===== Exercise data

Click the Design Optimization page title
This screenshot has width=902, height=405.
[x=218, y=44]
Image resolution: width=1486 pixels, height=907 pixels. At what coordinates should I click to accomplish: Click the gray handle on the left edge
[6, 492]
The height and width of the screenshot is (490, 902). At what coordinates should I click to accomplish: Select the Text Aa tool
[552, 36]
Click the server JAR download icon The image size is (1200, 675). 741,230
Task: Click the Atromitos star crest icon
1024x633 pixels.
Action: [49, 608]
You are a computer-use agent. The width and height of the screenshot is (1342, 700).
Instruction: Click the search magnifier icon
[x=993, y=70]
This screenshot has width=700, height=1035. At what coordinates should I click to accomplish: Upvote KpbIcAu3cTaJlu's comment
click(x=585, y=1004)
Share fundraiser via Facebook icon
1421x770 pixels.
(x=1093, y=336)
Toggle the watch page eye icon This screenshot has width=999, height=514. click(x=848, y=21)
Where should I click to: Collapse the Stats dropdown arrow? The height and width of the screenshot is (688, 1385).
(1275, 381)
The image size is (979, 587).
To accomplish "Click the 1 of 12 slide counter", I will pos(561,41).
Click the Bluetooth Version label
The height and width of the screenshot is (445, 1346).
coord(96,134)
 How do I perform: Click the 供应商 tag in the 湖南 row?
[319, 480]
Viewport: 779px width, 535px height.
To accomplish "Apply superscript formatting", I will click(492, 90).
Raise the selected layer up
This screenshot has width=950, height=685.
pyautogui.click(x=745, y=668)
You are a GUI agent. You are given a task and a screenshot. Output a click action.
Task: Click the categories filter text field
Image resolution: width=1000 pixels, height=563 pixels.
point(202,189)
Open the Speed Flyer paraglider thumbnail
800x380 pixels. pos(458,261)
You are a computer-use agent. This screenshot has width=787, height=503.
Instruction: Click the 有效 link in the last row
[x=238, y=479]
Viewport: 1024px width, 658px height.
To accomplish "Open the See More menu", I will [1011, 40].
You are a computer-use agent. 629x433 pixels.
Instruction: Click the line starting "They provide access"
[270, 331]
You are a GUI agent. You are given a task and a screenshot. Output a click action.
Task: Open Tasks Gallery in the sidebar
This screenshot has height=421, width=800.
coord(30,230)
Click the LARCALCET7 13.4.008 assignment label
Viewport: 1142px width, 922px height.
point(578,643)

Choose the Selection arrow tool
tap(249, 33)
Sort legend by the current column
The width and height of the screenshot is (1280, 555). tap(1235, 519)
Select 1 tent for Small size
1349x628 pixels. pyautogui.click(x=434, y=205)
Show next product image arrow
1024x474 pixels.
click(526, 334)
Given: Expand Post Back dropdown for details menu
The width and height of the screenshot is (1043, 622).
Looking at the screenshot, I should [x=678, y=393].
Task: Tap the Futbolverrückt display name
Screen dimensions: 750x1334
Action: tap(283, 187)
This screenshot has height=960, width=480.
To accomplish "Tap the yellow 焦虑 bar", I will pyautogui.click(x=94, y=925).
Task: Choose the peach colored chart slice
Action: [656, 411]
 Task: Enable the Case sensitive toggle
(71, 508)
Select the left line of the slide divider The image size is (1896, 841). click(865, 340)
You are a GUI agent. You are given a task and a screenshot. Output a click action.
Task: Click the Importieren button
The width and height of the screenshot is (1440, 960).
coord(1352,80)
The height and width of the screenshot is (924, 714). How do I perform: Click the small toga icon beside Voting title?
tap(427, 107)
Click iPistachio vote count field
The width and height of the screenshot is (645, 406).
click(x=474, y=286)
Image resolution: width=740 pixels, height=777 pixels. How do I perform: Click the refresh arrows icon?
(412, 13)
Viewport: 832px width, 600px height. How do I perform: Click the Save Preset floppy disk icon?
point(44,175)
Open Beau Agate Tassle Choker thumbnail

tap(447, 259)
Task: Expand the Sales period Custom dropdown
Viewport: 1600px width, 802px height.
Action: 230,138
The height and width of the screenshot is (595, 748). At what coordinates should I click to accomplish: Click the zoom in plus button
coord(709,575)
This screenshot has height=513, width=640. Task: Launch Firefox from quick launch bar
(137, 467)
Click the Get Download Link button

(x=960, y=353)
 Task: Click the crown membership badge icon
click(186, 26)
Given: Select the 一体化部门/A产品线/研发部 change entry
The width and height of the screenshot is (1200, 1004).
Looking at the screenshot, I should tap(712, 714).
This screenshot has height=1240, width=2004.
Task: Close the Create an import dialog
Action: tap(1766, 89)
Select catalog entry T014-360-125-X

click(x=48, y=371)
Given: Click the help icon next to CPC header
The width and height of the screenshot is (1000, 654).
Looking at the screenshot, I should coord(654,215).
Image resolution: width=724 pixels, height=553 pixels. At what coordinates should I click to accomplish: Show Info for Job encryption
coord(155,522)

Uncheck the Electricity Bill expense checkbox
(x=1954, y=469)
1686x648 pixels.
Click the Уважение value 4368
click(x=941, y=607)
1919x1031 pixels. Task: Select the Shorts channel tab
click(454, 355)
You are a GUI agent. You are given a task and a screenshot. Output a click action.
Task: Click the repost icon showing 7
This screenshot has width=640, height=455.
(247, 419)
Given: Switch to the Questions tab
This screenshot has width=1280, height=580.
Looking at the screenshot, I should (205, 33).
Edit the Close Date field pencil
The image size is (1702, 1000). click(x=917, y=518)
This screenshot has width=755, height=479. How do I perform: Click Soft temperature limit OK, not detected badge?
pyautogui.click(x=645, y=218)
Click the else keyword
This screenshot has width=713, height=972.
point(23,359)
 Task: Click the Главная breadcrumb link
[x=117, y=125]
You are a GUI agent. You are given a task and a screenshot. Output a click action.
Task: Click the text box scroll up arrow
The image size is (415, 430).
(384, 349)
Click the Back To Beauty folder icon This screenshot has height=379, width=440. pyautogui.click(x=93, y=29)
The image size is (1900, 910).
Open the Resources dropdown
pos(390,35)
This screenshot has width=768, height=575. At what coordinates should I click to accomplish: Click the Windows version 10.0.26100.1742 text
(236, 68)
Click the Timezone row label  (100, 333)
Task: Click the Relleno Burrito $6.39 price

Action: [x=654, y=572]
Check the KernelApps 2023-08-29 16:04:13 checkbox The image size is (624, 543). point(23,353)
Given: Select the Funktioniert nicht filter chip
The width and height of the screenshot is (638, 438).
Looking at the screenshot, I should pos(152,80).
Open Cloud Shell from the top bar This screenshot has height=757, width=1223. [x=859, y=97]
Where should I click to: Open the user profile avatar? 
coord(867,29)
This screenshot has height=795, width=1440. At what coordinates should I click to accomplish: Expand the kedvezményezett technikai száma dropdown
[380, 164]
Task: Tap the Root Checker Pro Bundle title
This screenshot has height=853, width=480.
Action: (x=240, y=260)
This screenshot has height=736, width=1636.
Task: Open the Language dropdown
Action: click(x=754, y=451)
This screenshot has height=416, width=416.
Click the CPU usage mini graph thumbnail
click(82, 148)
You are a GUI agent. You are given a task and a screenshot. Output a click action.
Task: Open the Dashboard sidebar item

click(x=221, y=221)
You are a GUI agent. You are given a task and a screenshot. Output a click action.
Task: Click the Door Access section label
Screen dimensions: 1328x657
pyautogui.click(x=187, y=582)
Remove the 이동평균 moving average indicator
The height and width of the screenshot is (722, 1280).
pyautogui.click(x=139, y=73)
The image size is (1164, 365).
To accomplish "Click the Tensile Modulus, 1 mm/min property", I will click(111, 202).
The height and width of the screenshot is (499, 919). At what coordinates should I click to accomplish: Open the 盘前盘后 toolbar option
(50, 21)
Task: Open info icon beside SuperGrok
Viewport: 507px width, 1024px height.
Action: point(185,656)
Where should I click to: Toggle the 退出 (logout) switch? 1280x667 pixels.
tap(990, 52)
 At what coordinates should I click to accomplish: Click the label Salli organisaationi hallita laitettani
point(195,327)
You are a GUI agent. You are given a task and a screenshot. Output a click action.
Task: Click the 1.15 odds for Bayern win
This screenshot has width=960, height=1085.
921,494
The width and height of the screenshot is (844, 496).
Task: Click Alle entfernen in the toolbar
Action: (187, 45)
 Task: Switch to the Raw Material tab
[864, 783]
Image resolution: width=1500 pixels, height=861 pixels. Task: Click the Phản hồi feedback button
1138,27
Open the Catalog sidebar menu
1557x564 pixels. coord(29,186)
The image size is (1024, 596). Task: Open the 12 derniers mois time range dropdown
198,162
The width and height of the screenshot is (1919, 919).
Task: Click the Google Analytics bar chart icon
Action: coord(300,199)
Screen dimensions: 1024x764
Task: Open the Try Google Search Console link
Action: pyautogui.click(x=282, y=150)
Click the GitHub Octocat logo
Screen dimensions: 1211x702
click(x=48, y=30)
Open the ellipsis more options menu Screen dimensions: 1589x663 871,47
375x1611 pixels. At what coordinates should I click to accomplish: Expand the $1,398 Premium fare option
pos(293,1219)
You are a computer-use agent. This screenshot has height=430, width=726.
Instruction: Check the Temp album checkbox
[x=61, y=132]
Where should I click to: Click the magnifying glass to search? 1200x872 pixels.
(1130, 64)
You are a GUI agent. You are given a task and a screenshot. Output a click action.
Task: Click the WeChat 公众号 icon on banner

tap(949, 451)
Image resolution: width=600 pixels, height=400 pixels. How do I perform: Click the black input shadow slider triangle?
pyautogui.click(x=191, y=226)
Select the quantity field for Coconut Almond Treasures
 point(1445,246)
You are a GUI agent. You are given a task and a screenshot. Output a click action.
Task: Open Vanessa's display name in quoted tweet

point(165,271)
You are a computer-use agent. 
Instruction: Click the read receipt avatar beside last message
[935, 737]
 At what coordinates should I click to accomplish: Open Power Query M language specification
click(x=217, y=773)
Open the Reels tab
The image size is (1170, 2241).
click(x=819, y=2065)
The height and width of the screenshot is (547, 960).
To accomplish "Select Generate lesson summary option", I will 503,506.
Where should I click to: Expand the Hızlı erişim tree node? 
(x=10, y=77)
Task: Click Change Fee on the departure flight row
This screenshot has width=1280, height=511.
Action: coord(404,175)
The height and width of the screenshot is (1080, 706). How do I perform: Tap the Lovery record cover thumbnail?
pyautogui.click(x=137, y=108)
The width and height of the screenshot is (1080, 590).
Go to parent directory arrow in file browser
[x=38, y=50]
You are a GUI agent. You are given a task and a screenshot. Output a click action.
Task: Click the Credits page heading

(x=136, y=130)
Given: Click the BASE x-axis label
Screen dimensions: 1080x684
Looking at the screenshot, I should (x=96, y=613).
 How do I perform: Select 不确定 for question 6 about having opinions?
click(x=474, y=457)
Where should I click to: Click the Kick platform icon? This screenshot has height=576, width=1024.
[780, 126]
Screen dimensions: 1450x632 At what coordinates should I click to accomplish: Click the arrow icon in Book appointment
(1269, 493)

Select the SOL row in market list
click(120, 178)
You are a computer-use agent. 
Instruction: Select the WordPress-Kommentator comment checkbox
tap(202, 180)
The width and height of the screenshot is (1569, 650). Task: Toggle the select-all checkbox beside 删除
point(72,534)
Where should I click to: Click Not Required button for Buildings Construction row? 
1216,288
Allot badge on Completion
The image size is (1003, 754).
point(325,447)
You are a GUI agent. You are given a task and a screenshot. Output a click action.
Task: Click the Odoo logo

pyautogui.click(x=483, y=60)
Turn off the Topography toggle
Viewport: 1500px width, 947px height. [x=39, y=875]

==========

*Exercise:*
Return exactly the lines from the beginning of the data above through the one containing "You are a computer-use agent. The", please. Include both end lines and add nothing else.

*Written answer:*
Click the Design Optimization page title
This screenshot has width=902, height=405.
[x=218, y=44]
Image resolution: width=1486 pixels, height=907 pixels. At what coordinates should I click to accomplish: Click the gray handle on the left edge
[6, 492]
The height and width of the screenshot is (490, 902). At what coordinates should I click to accomplish: Select the Text Aa tool
[552, 36]
Click the server JAR download icon The image size is (1200, 675). 741,230
Task: Click the Atromitos star crest icon
1024x633 pixels.
Action: [49, 608]
You are a computer-use agent. The width and height of the screenshot is (1342, 700).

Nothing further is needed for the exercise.